As long as her musical ability is blossoming and we're working well as teacher and student, we'll keep going.  I also really love not herding the children out the door to get somewhere on time every Friday afternoon.

(all photos on this post courtesy of my husband)

Wednesday, November 28, 2012

Ben Elevates Basic Cornbread

It suddenly occurred to Rebecca and me, by telepathy on the very same day (I'm not kidding) that we should split leftover cornbread and melt some cheese on top. 

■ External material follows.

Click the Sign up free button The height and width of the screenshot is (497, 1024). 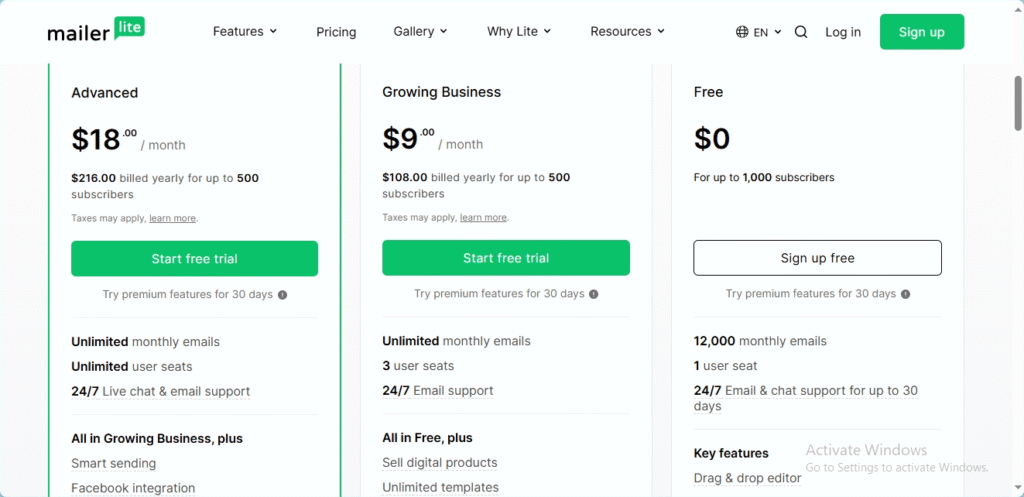[x=818, y=258]
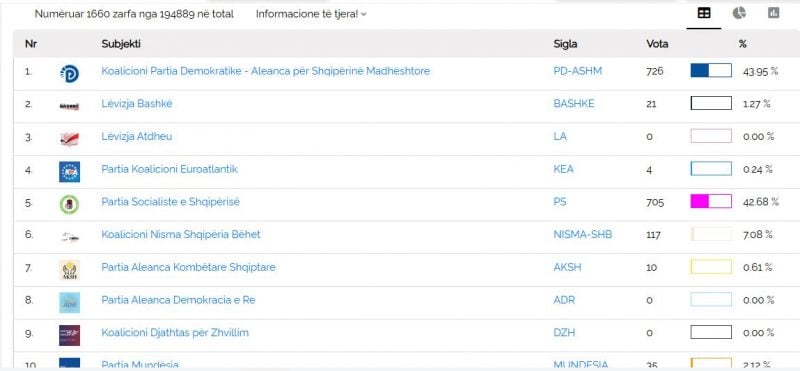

When I served just such a piece to Ben at lunch with soup, he asked politely and firmly for honey on top.  I explained that the bubbly, toasted cheese was the topping, but he insisted.  And guess what?  honey on top of toasted cheese on top of cornbread is delicious!  Smart boy.

I thought it would be tasty for breakfast.  It is.  I told Ben he invented a new breakfast.

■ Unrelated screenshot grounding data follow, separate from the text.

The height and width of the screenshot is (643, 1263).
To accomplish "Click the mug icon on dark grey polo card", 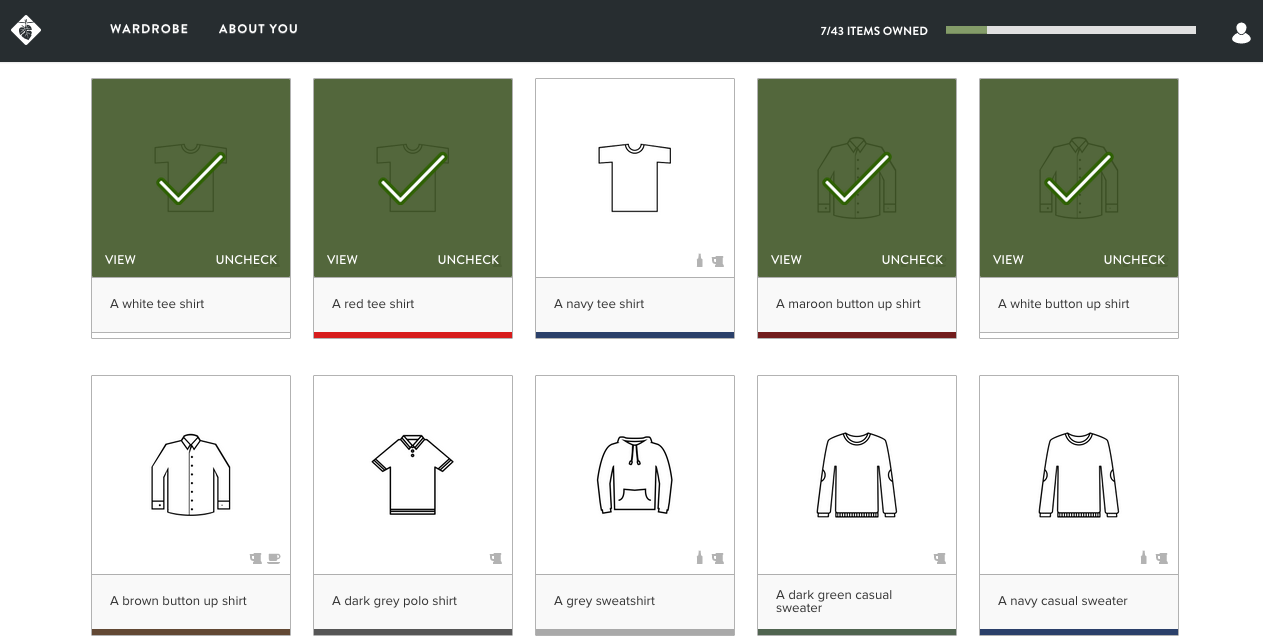I will (x=495, y=558).
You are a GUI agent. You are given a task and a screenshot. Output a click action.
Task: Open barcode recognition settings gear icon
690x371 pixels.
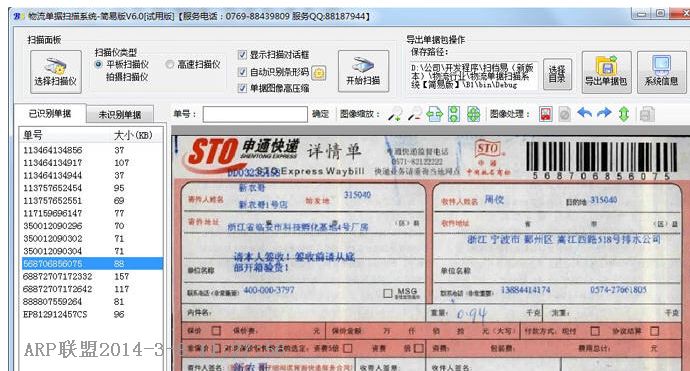(319, 73)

I tried some blackberry jam with the cheese, too, and it was also great.  We had Pink Lady apples on the side, and age-appropriate hot drinks.

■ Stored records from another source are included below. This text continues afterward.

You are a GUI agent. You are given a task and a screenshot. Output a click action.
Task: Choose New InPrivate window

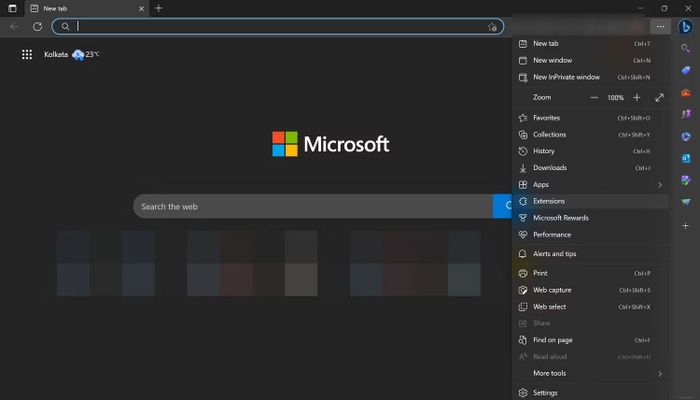[x=591, y=77]
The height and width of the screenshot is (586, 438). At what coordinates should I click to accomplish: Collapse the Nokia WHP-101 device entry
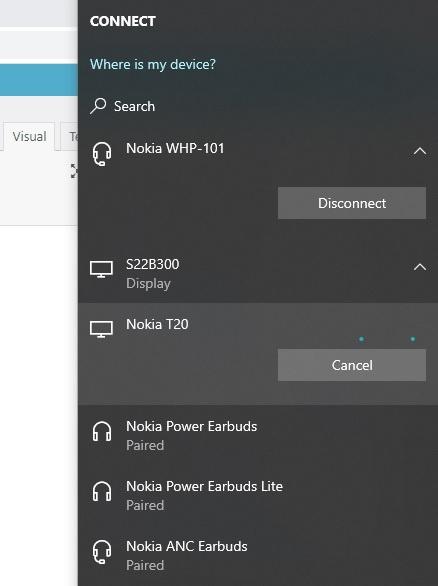(x=420, y=151)
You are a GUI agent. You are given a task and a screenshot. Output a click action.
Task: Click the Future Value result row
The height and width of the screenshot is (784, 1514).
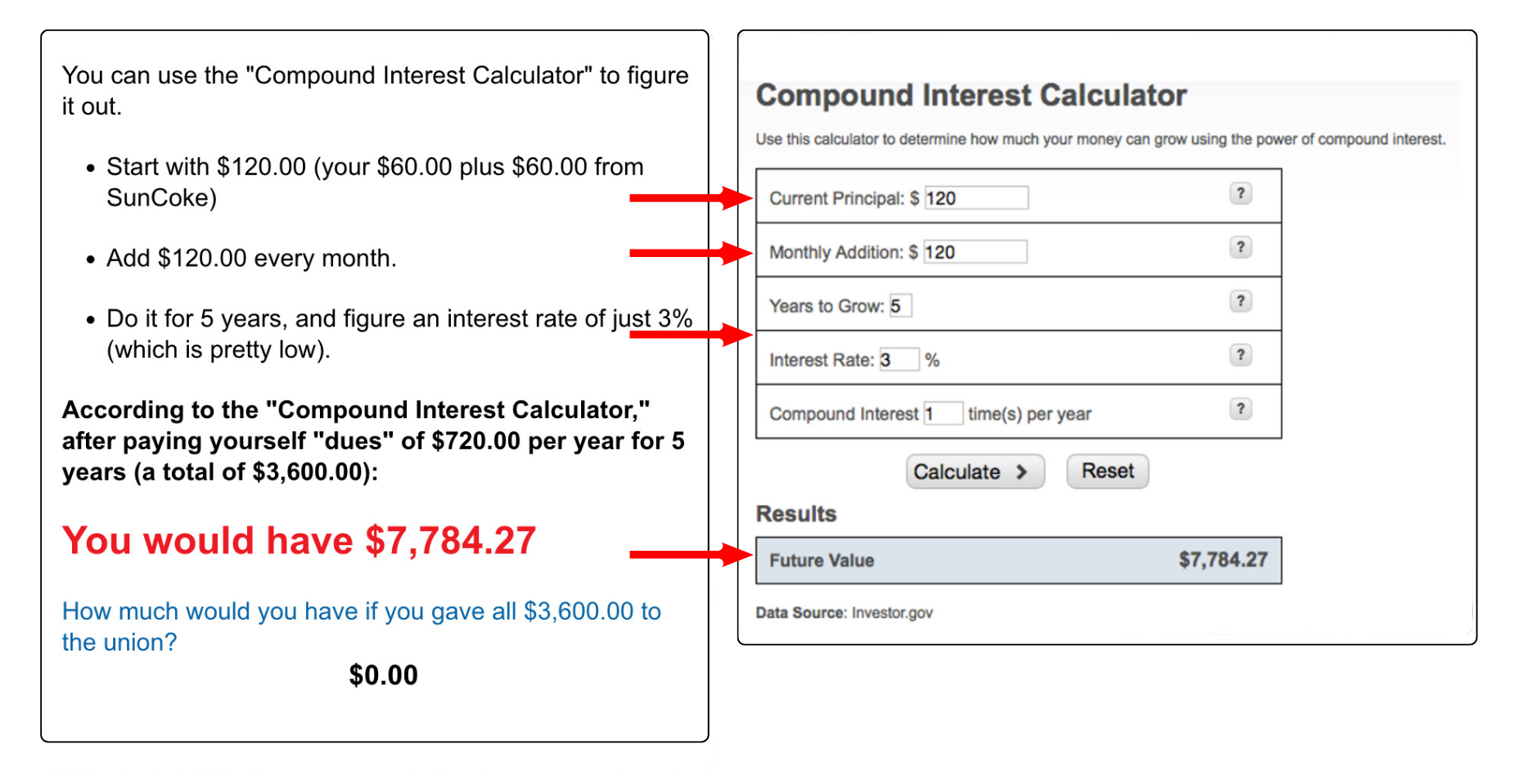(x=1018, y=561)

This is an excellent way to use leftover cornbread; the other way is to make cornbread dressing.

Basic Cornbread from More with Less

Bad cornbread is really bad; it is dry and crumbly and hard to choke down.  I am careful not to overmix the batter and not to overbake the bread; I get tender, moist cornbread every time.  Also this recipe is so quick to whip up that the oven is never preheated by the time I'm ready to slide the pan in! 

In a mixing bowl, combine with a whisk:
1 c. cornmeal
1 c. whole wheat flour
4 tsp. baking powder
1/1 tsp. salt
2 Tbsp. brown sugar

Make a well in the dry ingredients; this gives you a headstart on mixing without beating so hard that you turn out a dry, crumbly bread.

Put in the well:
2 eggs

Break them up with a whisk.  Beat slightly.

Add to the eggs in the well:
1 c. milk
1/4 c. vegetable oil

Mindfully, pay attention, and stir JUST until mixed.  It's okay if there are streaks of flour and egg.  Pour into a greased 9x9 pan or equivalent cast-iron frying pan.  Bake at 400 for 20-25 minutes, when bread has pulled away from the sides of the pan and is lightly browned.  Better to underbake than overbake!  I use my cast-iron skillet and only bake for 18-20 minutes because the cast iron bakes faster than aluminum or glass.

Tuesday, November 27, 2012

Soap-Making for the First Time

Here's how I came to soapmaking:  I used the beef bones from our quarter of beef to make stock.  There was so much fat on the top that I couldn't bear to throw it away.  It sat in my fridge and freezer for a long time - for a couple of years, I think.  I finally offered it to a local soapmaker, but it didn't fit her method.  Another year went by.  I was shopping for reasonably priced bars of soap for handwashing and suddenly I thought:  why can't I use the tallow and make soap?

melting the fats

So I did. . . . after checking out numerous books from the library, reading some conflicting information online, making copious notes, and waiting for a time at home alone (not wise to work with lye around little kids who don't understand how caustic it is or how the fumes can get around).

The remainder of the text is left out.